→ **Problem to work on**: Everything from the first line of the entries below through the line holding "Task: Click Extended Search icon" must be printed exactly as written.

→ **Input data**:
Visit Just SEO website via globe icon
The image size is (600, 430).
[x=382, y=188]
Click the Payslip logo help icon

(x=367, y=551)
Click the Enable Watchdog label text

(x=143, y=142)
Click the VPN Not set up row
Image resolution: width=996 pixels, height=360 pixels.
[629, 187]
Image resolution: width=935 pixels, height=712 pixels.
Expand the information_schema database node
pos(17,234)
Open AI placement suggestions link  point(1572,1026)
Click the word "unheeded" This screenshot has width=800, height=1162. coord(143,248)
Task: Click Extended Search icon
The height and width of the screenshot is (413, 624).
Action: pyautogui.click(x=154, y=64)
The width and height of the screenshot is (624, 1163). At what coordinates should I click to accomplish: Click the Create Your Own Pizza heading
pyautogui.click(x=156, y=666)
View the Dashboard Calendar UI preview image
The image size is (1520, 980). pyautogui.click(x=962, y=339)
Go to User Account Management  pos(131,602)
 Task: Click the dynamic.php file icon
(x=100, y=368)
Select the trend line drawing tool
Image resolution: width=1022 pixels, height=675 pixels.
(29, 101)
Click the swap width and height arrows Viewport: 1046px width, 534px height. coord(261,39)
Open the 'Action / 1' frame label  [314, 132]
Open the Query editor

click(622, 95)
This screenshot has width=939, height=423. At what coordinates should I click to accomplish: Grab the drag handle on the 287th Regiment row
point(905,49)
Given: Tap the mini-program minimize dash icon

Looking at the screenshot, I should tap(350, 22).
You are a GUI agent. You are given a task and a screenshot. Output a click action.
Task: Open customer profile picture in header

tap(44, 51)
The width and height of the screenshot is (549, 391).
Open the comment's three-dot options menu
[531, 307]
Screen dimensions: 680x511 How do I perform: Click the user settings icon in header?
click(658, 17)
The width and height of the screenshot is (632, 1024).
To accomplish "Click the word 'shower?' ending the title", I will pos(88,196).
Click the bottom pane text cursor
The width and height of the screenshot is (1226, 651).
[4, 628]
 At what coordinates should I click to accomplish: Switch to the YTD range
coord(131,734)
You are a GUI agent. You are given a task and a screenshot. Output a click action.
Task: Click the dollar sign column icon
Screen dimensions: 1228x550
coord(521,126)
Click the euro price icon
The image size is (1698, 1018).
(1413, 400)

→ **Exercise answer**:
Visit Just SEO website via globe icon
The image size is (600, 430).
[x=382, y=188]
Click the Payslip logo help icon

(x=367, y=551)
Click the Enable Watchdog label text

(x=143, y=142)
Click the VPN Not set up row
Image resolution: width=996 pixels, height=360 pixels.
[629, 187]
Image resolution: width=935 pixels, height=712 pixels.
Expand the information_schema database node
pos(17,234)
Open AI placement suggestions link  point(1572,1026)
Click the word "unheeded" This screenshot has width=800, height=1162. coord(143,248)
Task: Click Extended Search icon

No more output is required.